As we wrestled with this medical mystery, the toilet in the master bathroom decided to stop flushing and, when flushed -- by insinuating the man of the house into its flushing mechanism -- would not stop refilling. The plumber was pretty much in residence, off and on, for the better part of three weeks. We worried about the water bill. We were petrified in anticipation of the plumbing bill.
While waiting for the plumber one day, we noticed a small fountain of water pouring out of a crack in the patio cement surrounding the swimming pool. We immediately filled a few buckets and sinks and turned off the water to the house. This stopped the outside leak and had the salutary effect of stopping the leak in the toilet at the same time. Unfortunately, it also meant we couldn’t actually flush the toilet. We sent for reinforcements to jackhammer the patio, but then it started to rain – six inches worth -- making outside repairs difficult at the bottom of a three-foot deep hole, replenished hourly with an endless supply of rainwater.
We were starting to feel a bit grimy as the days went by without a shower. The man of the house had to don a raincoat and venture out into the elements to get buckets of water from the swimming pool to flush the toilet. We decided, however, that the Gods were definitely angry when the lights went out.
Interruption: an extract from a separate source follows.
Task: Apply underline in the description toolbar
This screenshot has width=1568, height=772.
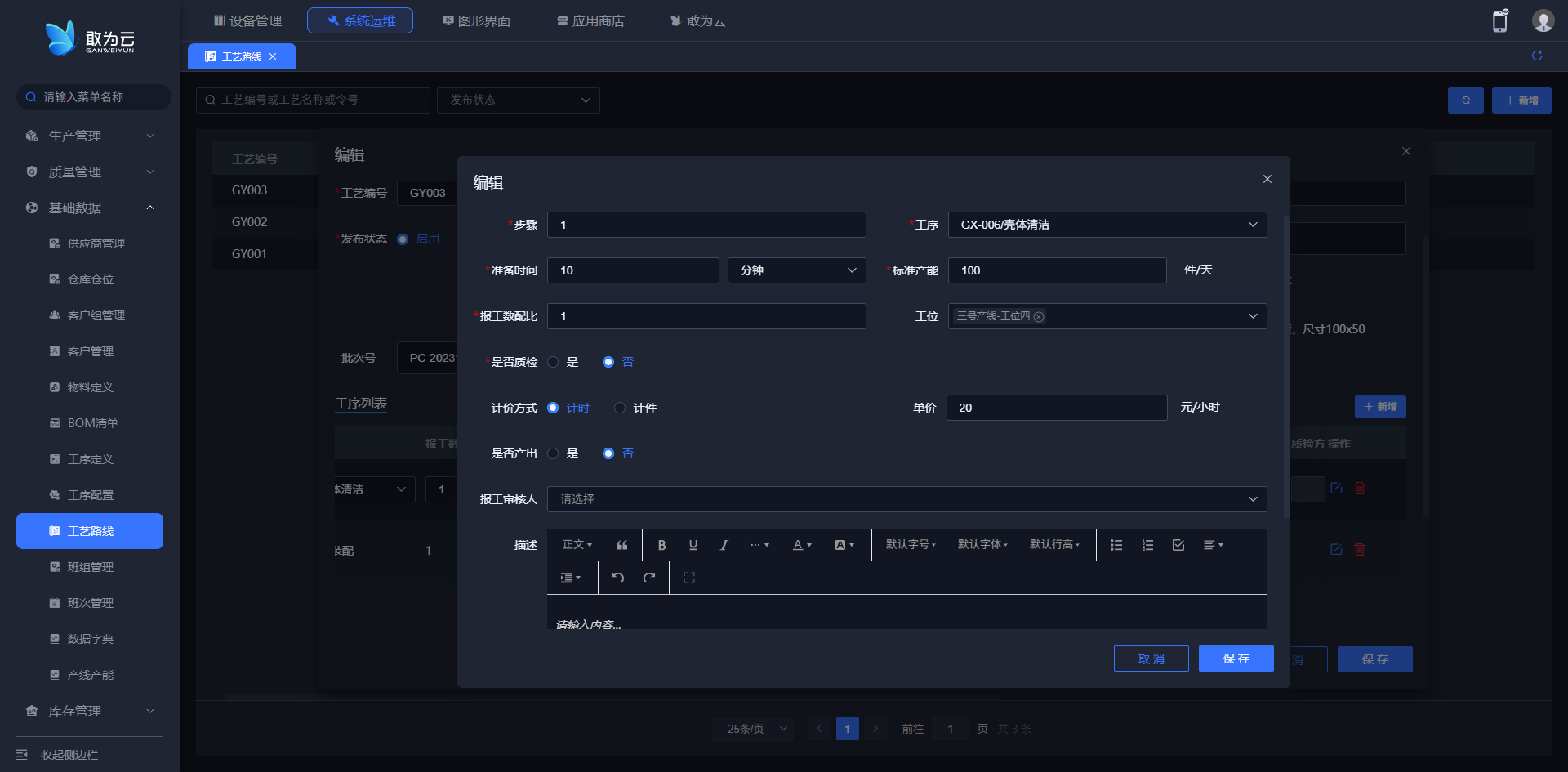Action: coord(693,545)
SCE had begun an ambitious upgrade of a Hope Ranch feeder line, which cut the electricity to our house. The result: no water, no toilet and no electricity. We were starting to feel like Venezuelans.
When we finally got the water main repaired, the water back on and a new mechanism installed in the toilet, we felt like we had bottomed out and were on the rise, when the SCE notices started stacking up in our mailbox. Day after day, new outage notices arrived for over three weeks. A four-day job with 3 crews, stretched into a one-month job with 1 crew taking long lunch hours. During that time: no computers, no vacuuming, no television and no laundry. We couldn’t even pay the plumber because the checks were stuck in the printer. We could shower, so we smelled better, and the sanitary facilities continued to work but we just weren’t ready for the next chapter.
The invasion of the killer ants began with the cessation of the rains. Ants were everywhere, marching across our bathroom, dressing room and bedroom in phalanxes, swarming over and into open sacks of cough drops, inundating and devouring everything sweet and delicious. We attacked them with Windex, brushing endless dead carcasses off our counters. Now our favorite tradesman was Ed, the ant man, who circled the house each afternoon with the toxin de jour. Each morning, however, we would experience yet another infestation in yet another room. The kitchen was the final region to fall to the beasties; the cookie jar was totaled, followed by everything in the pantry
This year’s miracle, apparently, is that everything is nearly back to normal, and knowing things have to break down first to get better later, we expect a better than ever Holiday Season and wish the same for you.